> Goal of the exercise
Your answer must be an exact retyping of the line containing "This screenshot has width=637, height=474." and every line after it through the end of the records below, with no pictures and nothing else.

====

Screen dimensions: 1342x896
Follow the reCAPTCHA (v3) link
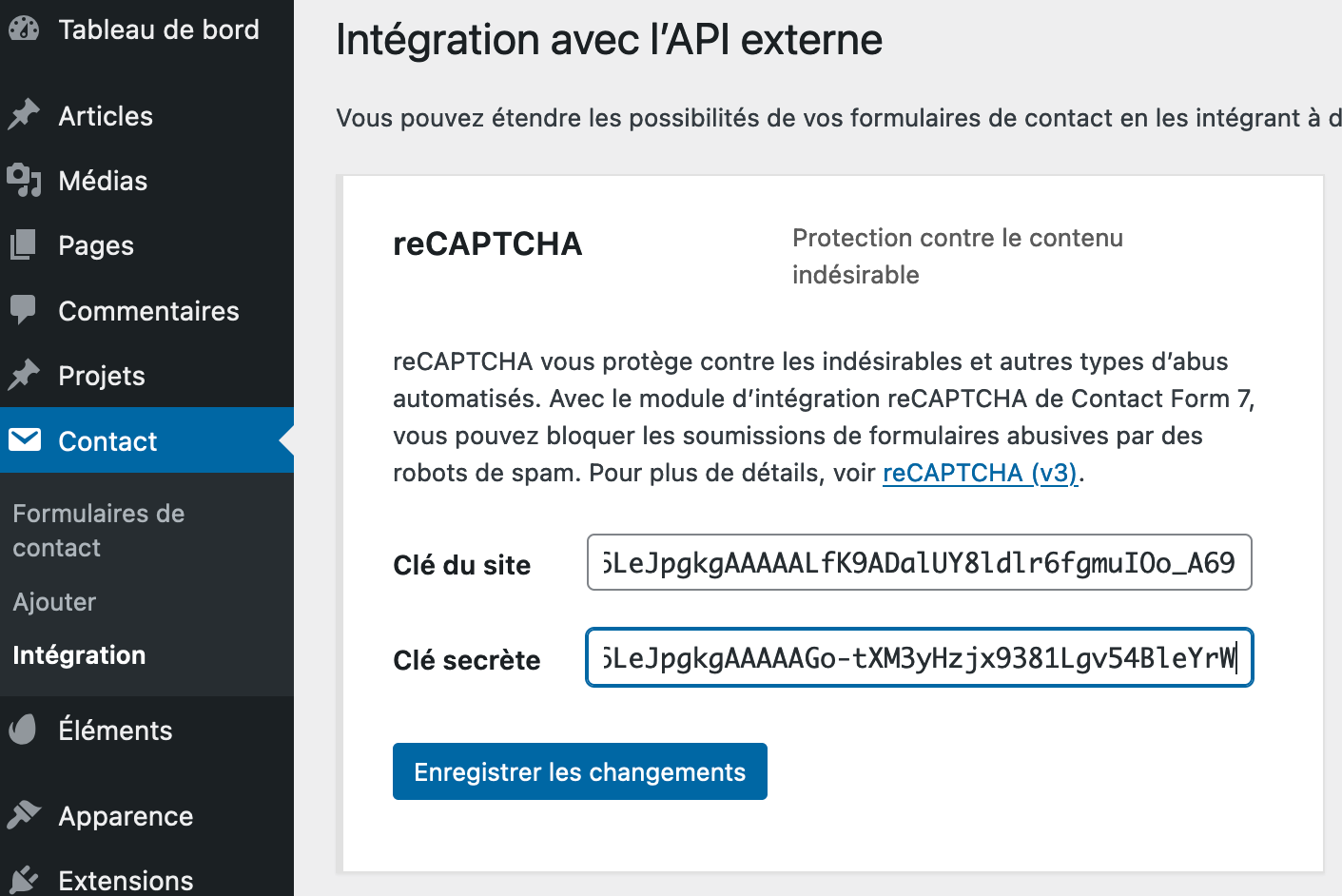coord(980,473)
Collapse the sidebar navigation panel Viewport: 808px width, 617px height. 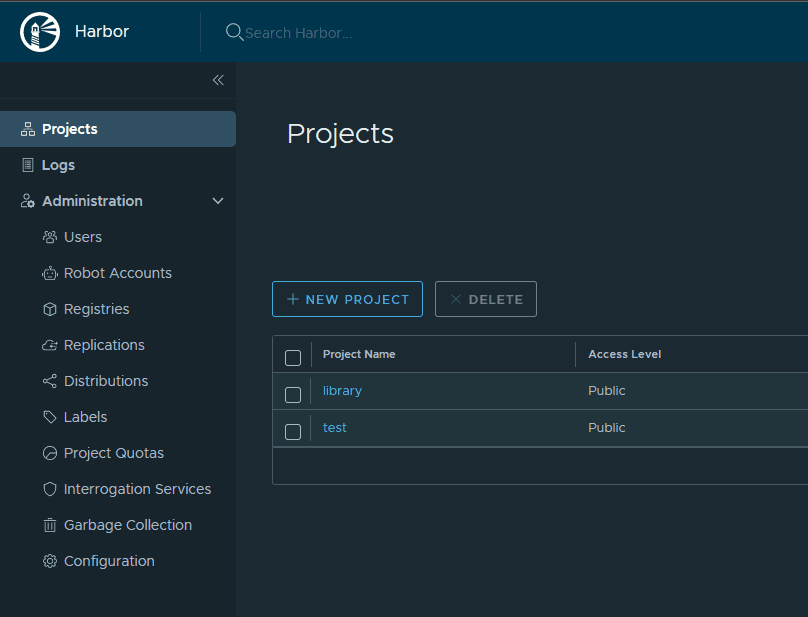(x=218, y=80)
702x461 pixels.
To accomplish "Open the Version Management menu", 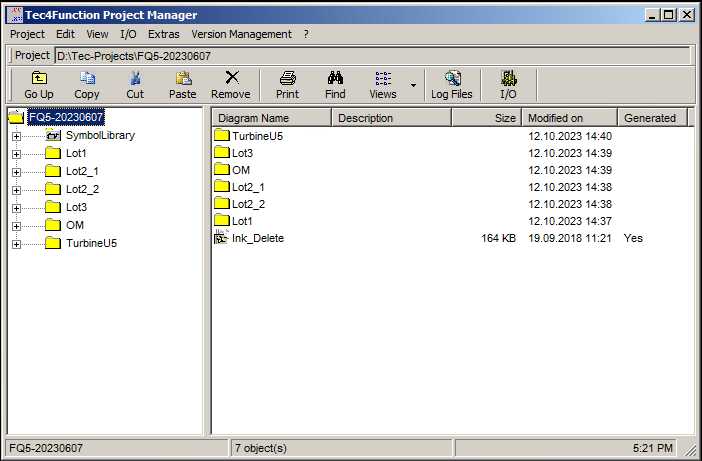I will pos(242,34).
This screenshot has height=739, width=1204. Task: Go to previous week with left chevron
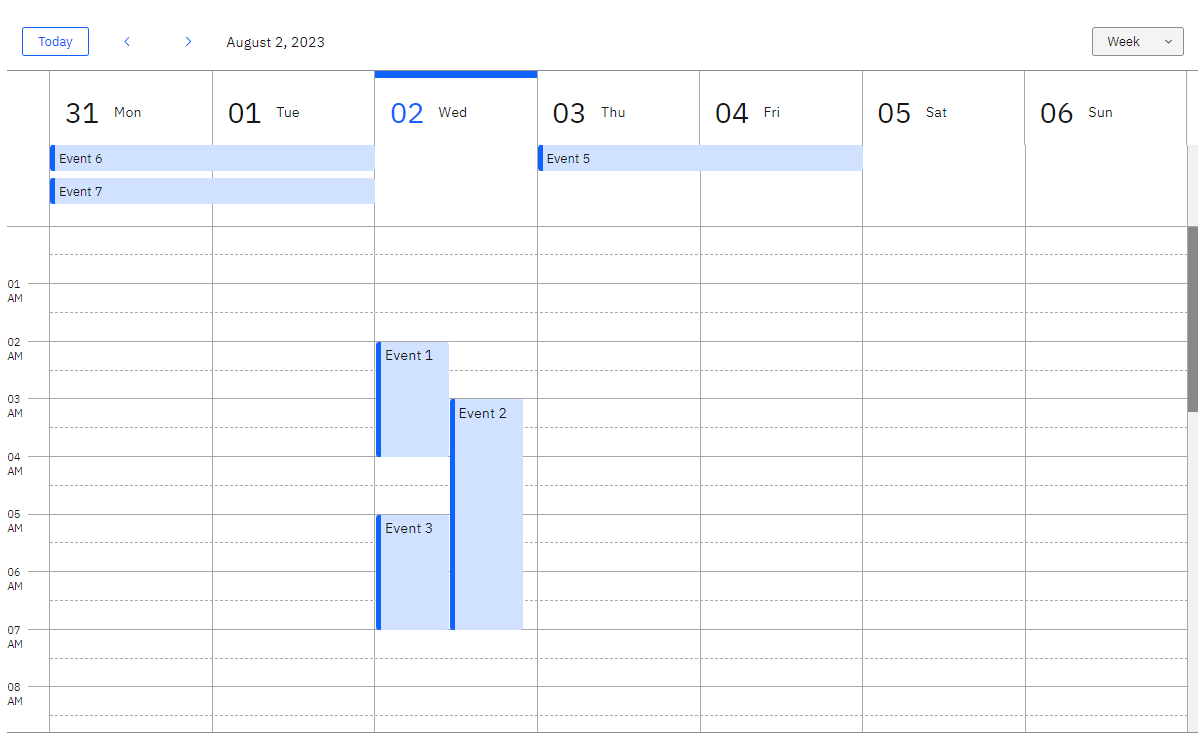(127, 41)
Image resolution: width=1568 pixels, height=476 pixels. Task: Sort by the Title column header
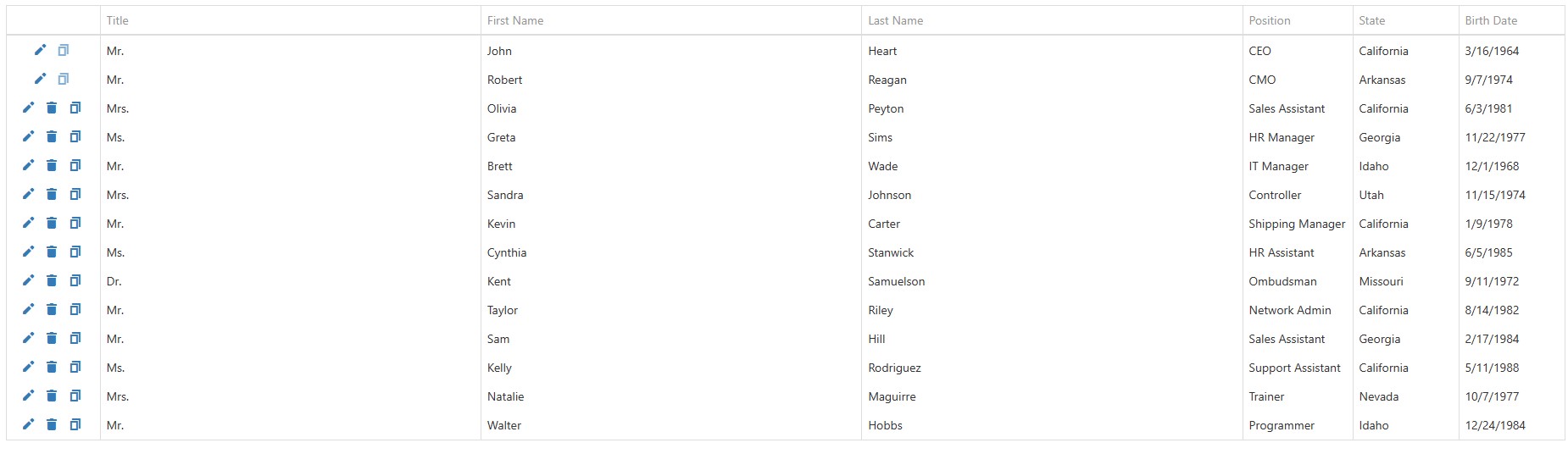pos(118,20)
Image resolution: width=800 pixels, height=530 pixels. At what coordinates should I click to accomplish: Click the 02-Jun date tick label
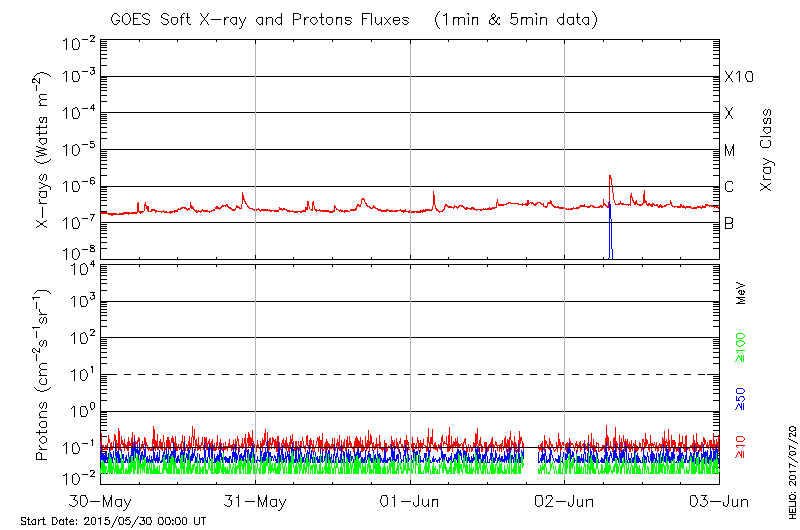565,502
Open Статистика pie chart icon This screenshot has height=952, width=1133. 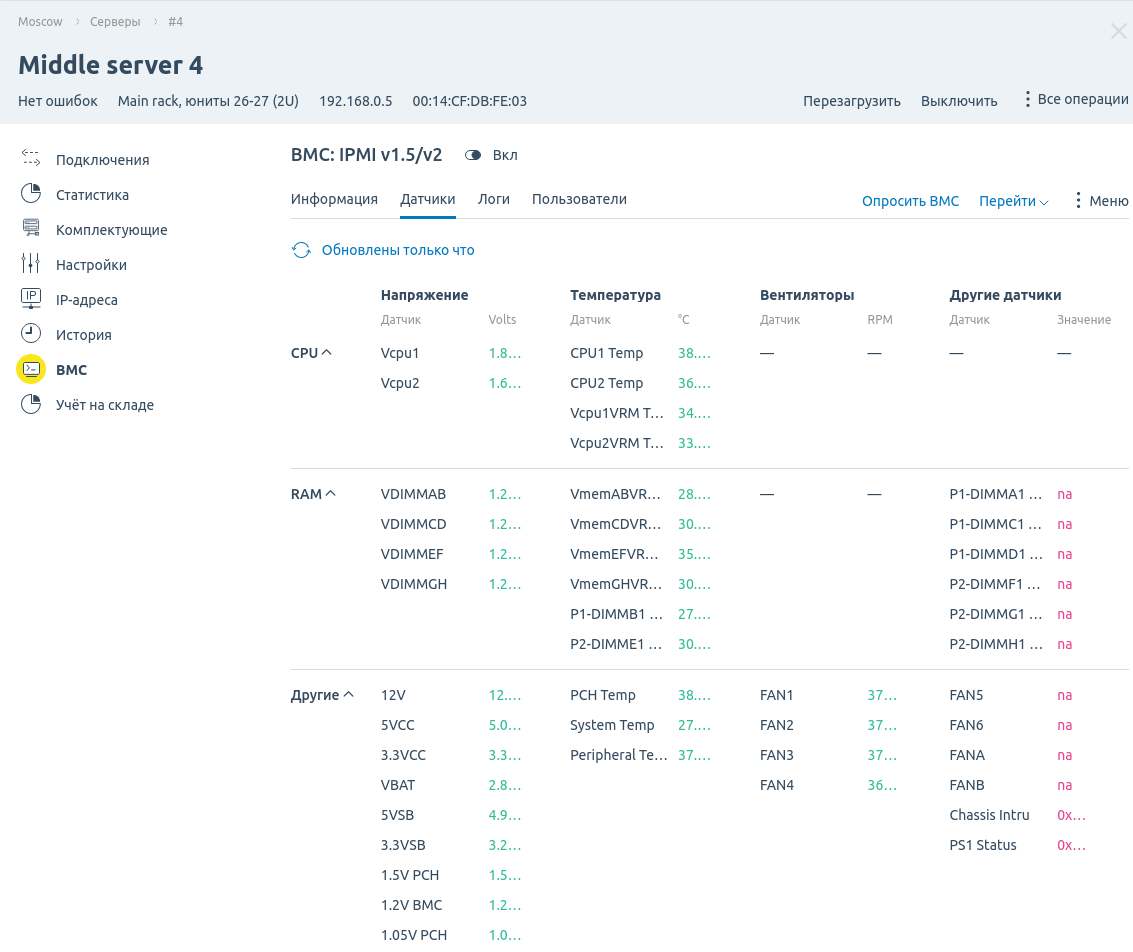coord(31,194)
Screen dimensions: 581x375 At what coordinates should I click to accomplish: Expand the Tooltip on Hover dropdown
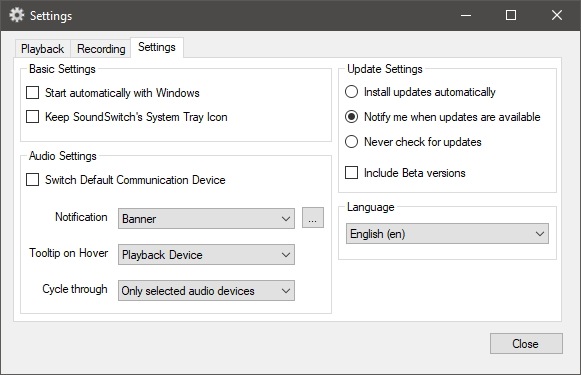tap(206, 255)
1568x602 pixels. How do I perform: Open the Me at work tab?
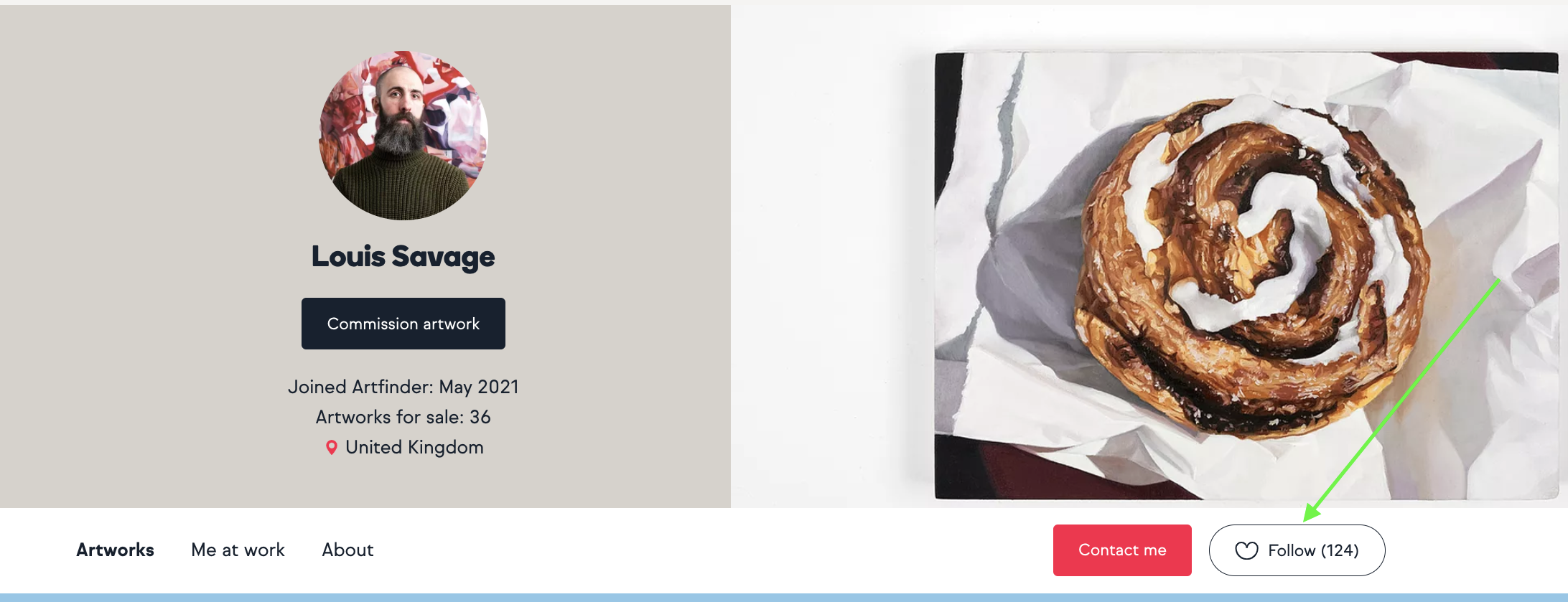tap(238, 550)
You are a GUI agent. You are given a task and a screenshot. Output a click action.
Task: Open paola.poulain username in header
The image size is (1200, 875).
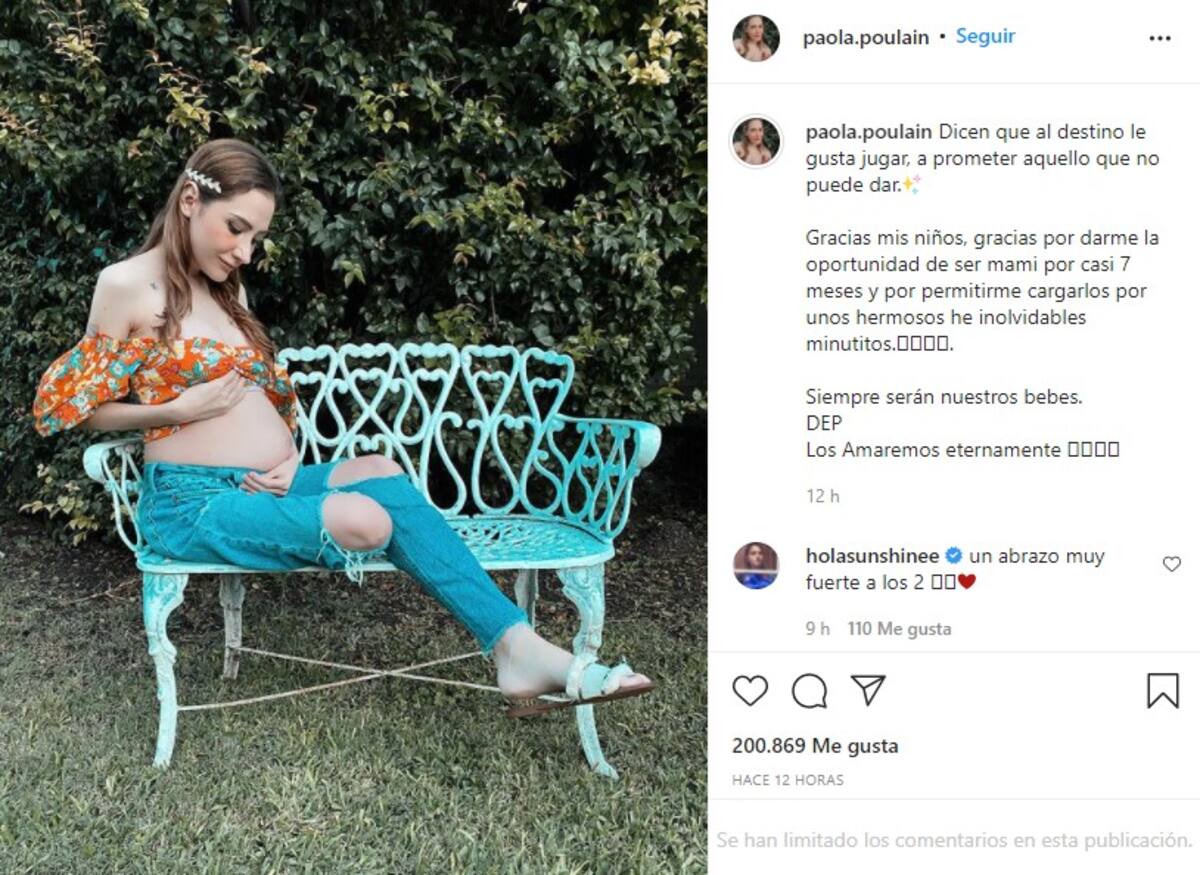coord(866,37)
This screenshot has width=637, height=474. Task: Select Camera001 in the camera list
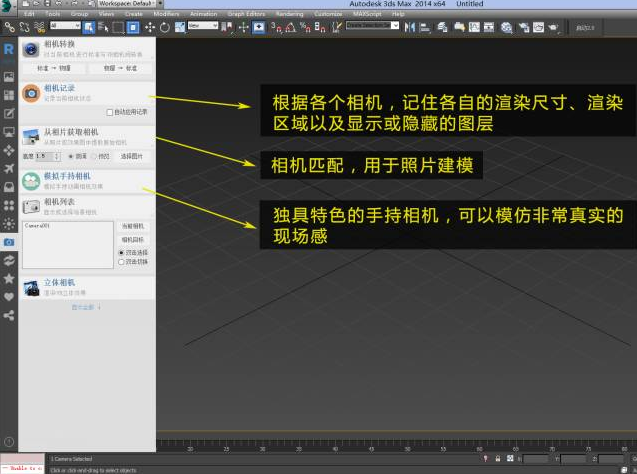pos(38,226)
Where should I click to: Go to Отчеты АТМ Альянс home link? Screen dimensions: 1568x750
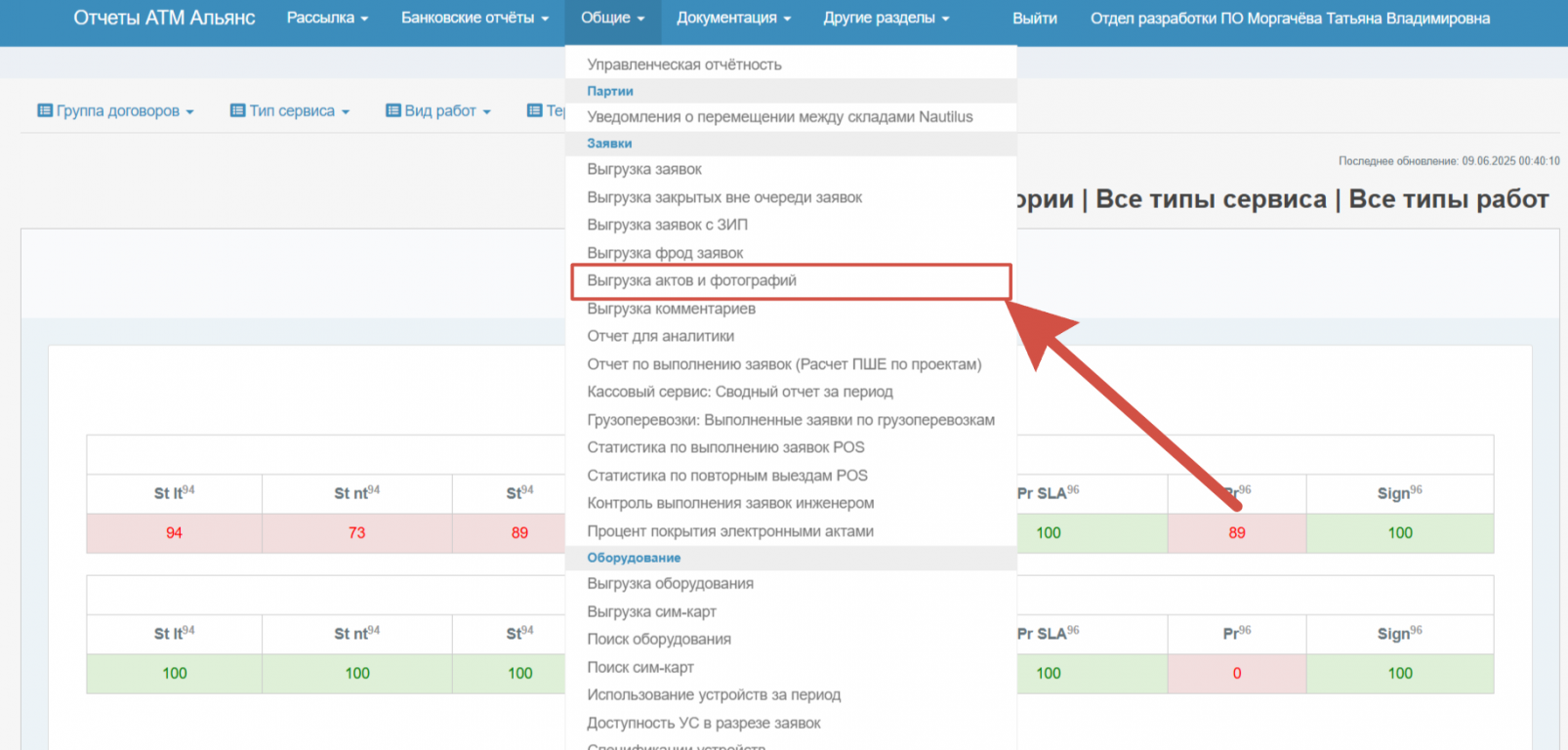pos(164,18)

====

> Problem solution
This screenshot has width=637, height=474. Task: Select Camera001 in the camera list
pos(38,226)
Where should I click to: Go to Отчеты АТМ Альянс home link? Screen dimensions: 1568x750
pos(164,18)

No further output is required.